Archive

Archive for October, 2012

Monitoring SAN Performance with SCOM 2012

October 22, 2012 2 comments

Monitoring SAN performance is on everyone’s list of essential monitoring requirements. When it comes to monitoring the SAN, the most important question is what perspective will provide the most accurate data? For example, monitoring a website directly from the server hosting the website will not likely provide a good indication of what end users may be experiencing.

The same can be said for SANs. You can monitor the performance of the SAN from the perspective of the SAN but will that accurately represent the experience of the end users – and in the case of SANs – the end users are the servers using the SAN.

I always monitor storage from the perspective of the servers. We deal with this subject on a daily basis and employ a simple, yet effective, solution for monitoring our customer’s storage technology – regardless of vendor. It is highly customizable and flexible and ensures transparency into the performance of your SAN.

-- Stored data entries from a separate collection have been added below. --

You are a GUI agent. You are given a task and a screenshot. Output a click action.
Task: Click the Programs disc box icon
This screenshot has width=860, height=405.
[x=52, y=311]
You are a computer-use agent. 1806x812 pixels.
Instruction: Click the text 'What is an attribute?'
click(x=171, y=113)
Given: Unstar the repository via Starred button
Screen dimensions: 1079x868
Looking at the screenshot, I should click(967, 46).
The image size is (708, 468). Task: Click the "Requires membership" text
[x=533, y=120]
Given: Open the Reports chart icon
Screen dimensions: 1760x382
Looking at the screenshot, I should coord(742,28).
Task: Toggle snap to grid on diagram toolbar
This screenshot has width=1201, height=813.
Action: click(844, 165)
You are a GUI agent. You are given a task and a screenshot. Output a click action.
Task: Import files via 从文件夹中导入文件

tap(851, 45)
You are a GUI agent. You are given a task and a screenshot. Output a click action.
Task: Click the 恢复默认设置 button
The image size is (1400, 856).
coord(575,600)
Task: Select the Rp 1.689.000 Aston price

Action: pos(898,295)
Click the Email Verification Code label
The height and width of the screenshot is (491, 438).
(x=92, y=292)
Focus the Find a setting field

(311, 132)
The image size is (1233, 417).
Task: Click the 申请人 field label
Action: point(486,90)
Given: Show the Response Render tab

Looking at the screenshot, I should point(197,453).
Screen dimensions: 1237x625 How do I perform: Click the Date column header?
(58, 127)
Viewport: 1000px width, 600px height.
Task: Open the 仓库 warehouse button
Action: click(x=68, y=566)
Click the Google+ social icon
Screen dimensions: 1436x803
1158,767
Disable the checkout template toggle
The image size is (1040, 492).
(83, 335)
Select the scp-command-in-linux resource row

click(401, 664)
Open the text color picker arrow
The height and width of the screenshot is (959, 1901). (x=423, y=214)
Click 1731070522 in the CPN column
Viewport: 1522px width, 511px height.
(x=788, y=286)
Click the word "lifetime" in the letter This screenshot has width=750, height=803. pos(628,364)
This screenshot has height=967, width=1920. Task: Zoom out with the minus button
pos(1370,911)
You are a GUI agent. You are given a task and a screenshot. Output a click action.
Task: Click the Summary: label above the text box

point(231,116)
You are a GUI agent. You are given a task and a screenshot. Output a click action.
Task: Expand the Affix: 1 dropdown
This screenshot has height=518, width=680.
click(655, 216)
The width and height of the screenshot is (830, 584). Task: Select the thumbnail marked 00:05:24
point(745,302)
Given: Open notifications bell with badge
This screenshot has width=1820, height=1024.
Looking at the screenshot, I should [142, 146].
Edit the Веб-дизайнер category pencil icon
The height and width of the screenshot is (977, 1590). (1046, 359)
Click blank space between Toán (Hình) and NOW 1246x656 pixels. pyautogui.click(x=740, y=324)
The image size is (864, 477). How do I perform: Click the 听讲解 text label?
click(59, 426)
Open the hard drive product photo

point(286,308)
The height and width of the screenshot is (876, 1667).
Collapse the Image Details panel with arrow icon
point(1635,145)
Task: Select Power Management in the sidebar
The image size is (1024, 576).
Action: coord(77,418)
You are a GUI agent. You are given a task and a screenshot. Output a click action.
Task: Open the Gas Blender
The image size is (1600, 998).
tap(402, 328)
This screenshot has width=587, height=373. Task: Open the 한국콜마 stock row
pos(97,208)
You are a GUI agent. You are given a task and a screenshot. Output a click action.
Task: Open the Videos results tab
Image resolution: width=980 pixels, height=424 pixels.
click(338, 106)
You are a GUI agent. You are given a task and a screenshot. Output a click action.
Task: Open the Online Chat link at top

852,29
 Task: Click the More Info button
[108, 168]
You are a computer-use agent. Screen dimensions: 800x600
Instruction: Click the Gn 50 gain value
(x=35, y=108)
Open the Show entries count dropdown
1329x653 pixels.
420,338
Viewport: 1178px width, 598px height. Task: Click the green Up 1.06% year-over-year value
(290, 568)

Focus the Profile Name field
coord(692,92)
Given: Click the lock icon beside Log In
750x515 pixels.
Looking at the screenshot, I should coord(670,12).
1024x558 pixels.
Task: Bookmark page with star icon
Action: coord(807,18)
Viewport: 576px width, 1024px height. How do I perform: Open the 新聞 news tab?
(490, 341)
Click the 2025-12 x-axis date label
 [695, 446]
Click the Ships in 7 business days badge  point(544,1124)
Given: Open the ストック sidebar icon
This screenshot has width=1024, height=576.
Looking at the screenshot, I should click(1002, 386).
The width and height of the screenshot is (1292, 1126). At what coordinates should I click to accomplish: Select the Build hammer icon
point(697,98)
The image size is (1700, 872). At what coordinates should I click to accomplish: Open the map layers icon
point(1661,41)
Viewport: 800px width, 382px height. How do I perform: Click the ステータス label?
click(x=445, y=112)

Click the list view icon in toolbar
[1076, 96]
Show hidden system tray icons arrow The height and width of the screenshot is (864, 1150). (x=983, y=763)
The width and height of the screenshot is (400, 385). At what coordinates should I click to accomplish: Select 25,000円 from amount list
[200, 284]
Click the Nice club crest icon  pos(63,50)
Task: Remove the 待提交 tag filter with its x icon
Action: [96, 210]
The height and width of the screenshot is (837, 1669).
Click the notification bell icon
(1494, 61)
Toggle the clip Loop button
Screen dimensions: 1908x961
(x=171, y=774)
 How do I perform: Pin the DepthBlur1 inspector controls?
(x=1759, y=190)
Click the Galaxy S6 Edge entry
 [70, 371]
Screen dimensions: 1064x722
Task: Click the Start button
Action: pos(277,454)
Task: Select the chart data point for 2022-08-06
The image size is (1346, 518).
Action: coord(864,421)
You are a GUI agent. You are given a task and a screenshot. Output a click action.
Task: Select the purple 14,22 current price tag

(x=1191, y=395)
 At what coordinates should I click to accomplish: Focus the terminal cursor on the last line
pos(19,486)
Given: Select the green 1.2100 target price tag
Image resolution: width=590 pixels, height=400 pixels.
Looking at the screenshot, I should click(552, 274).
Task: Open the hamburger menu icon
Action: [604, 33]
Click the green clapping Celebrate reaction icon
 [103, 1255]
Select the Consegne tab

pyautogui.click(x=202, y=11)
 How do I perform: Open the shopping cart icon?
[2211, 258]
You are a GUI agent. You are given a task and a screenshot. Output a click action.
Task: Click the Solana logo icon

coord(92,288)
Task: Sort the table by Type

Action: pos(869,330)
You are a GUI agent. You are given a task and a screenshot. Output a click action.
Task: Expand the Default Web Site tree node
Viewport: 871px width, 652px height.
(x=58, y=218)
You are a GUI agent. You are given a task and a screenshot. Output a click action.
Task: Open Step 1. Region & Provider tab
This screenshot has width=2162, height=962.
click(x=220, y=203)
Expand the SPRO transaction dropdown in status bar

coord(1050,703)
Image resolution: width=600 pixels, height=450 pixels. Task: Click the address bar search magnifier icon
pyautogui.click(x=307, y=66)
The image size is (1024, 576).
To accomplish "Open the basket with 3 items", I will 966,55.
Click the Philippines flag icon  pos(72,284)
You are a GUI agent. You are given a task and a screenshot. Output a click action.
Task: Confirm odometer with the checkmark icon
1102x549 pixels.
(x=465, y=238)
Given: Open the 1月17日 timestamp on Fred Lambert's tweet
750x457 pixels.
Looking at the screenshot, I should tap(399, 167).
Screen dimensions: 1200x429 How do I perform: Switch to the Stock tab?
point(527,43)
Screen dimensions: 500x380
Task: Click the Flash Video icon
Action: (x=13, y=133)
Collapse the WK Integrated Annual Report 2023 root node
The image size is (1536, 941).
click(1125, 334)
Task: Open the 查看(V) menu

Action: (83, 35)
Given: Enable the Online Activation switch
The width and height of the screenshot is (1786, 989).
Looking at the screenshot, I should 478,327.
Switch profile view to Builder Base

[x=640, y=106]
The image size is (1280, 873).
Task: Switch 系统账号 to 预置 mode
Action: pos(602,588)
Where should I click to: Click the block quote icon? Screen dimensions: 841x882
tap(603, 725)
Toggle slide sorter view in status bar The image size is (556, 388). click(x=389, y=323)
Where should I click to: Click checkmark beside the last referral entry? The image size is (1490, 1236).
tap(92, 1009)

This blog has two purposes: First is to clearly demonstrate I have no desktop publishing skills at all and second, to walk thru how to monitor the performance of typical SAN storage, specifically, storage not presented as logical disks (c:\, d:\ etc.) to the server. We will implement monitoring of two separate LUNS residing on a small SAN connected to a 3 node Hyper-V failover cluster and build a corresponding dashboard.

Physical Disks

So how do you monitor disks that appear to be invisible because the disks don’t have a logical drive letter? Its actually very easy – you simply need to configure SCOM 2012 to discover the underlying physical disks. Once you can “see” them, monitoring is a snap.

Scenario

The environment consists of a 3-node Hyper-V failover cluster running Windows Server 2008 R2 SP1. It is comprised of:

Components

1- 3 x Dell PE R610 Servers
2- Dell MD3200 PowerVault
3- 6 x SAS 7K RPM 500 GB – RAID 5
4- 6 x SAS 15K RPM 300 GB – RAID 10
5- The RAID 5 LUN hosts a CSV for non-production virtual servers.
6- The RAID 10 LUN hosts a CSV for production virtual servers.

Monitoring Objectives

We want to monitor the performance of both CSVs and collect the following performance metrics:

Metrics

1- Write Bytes Per Second
2- Read Bytes Per Second
3- Disk Reads Per Second
4- Disk Writes Per Second
5- Average Disk Seconds Per Transfer

physical disk performance counters available in SCOM 2012. An * denotes the performance collection rule is enabled by default; all others must be explicitly enabled via an override.

1- Performance Counters
2- % Physical Disk Idle Time 2008
3- Average Physical Disk Read Queue Length 2008
4- Average Physical Disk Write Queue Length 2008
5- Physical Disk Average Disk Queue Length 2008
6- Physical Disk Average Disk Queue Length 2008
7- Physical Disk Average Disk Seconds per Transfer 2008*
8- Physical Disk Average Disk Seconds per Write 2008
9- Physical Disk Current Disk Queue Length 2008*
10- Physical Disk Bytes per Second 2008
11- Physical Disk Read Bytes Per Second 2008
12- Physical Disk Reads per Second 2008
13- Physical Disk Split I/O Per Second 2008
14- Physical Disk Write Bytes Per Second 2008
15- Physical Disk Writes per Second 2008

1. Create a New Management Pack

For this effort. Lets call it ‘CSV Performance’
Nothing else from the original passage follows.